++++ Available data

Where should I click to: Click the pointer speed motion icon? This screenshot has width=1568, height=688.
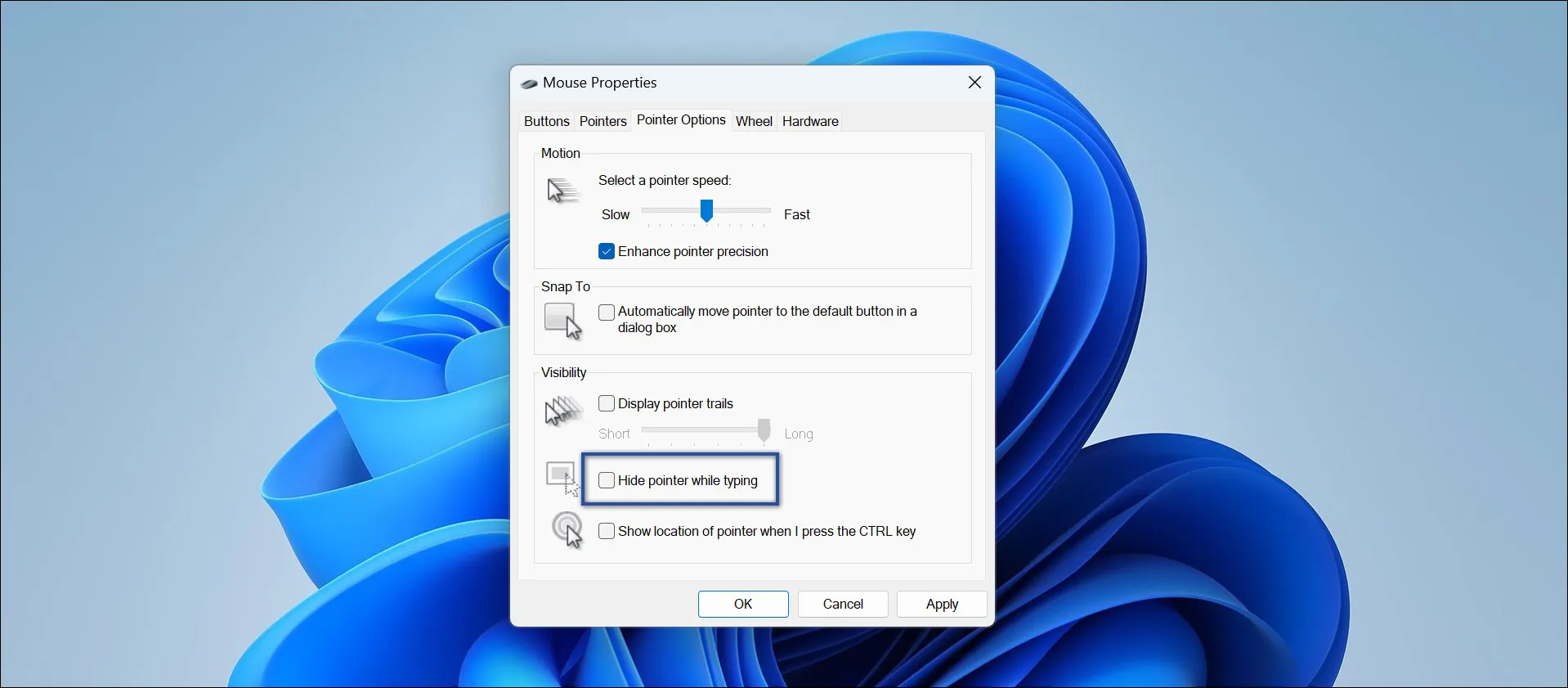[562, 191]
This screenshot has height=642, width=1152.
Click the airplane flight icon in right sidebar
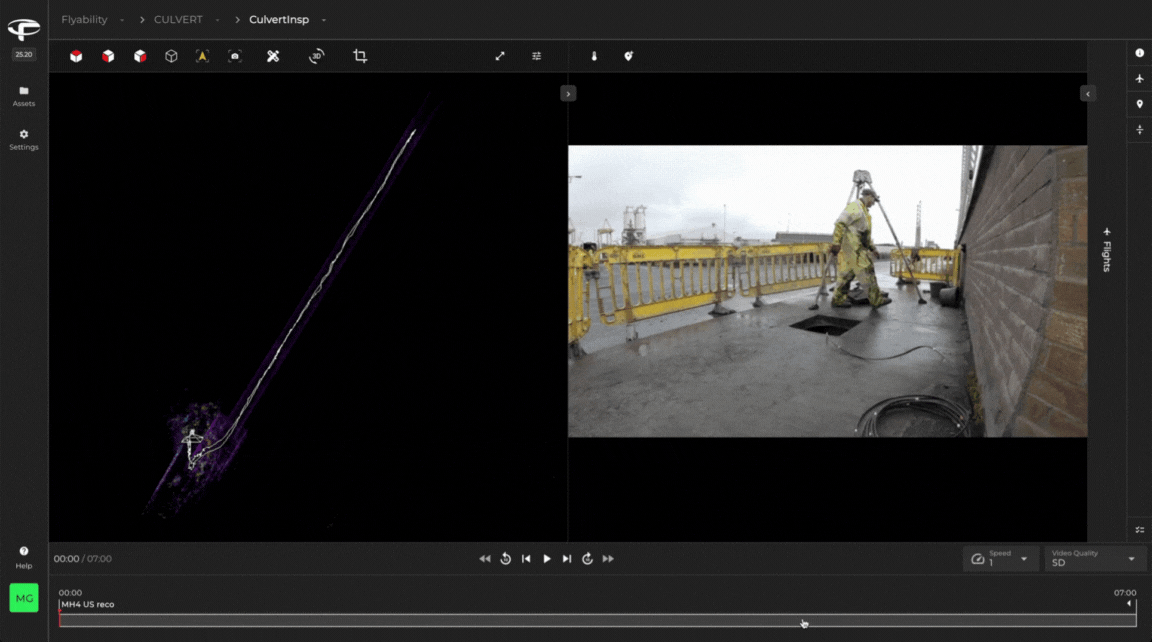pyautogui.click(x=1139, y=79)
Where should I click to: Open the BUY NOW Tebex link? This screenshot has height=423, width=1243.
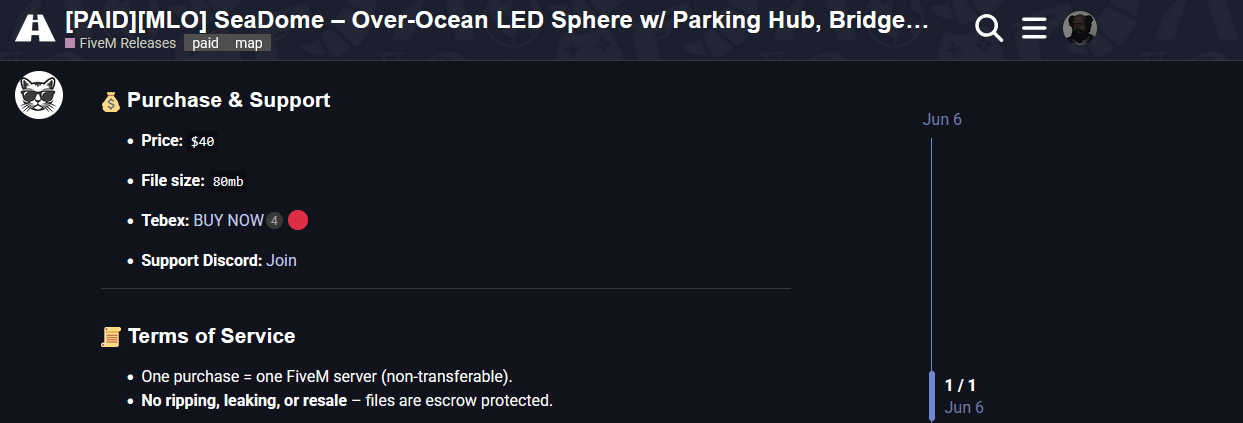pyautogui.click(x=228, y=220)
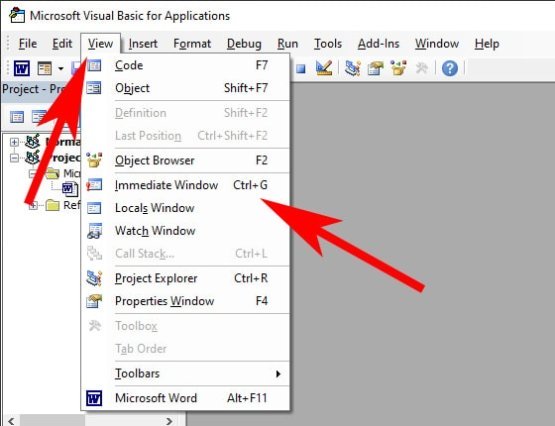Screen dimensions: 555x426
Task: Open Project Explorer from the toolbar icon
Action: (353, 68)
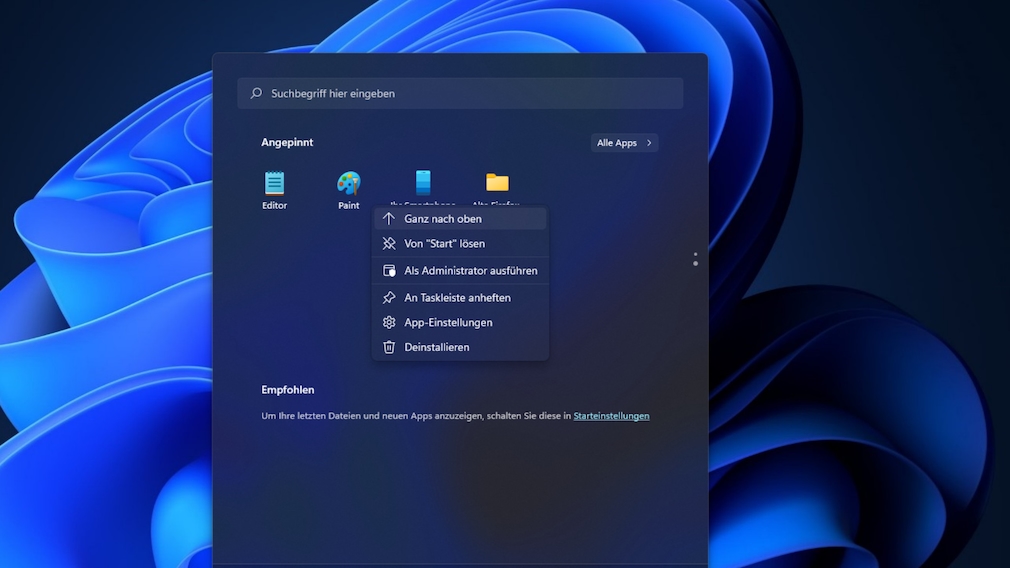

++++++++

**Task objective**
Beginning with the line that includes "Click the airplane" and ending with the last line of the material, reproduce those lines exactly and nothing else, with no pictures.

**Written response**
Click the airplane flight icon in right sidebar
pyautogui.click(x=1139, y=79)
Where should I click to: Open the BUY NOW Tebex link? This screenshot has height=423, width=1243.
pyautogui.click(x=228, y=220)
Screen dimensions: 555x426
Task: Open Project Explorer from the toolbar icon
Action: (353, 68)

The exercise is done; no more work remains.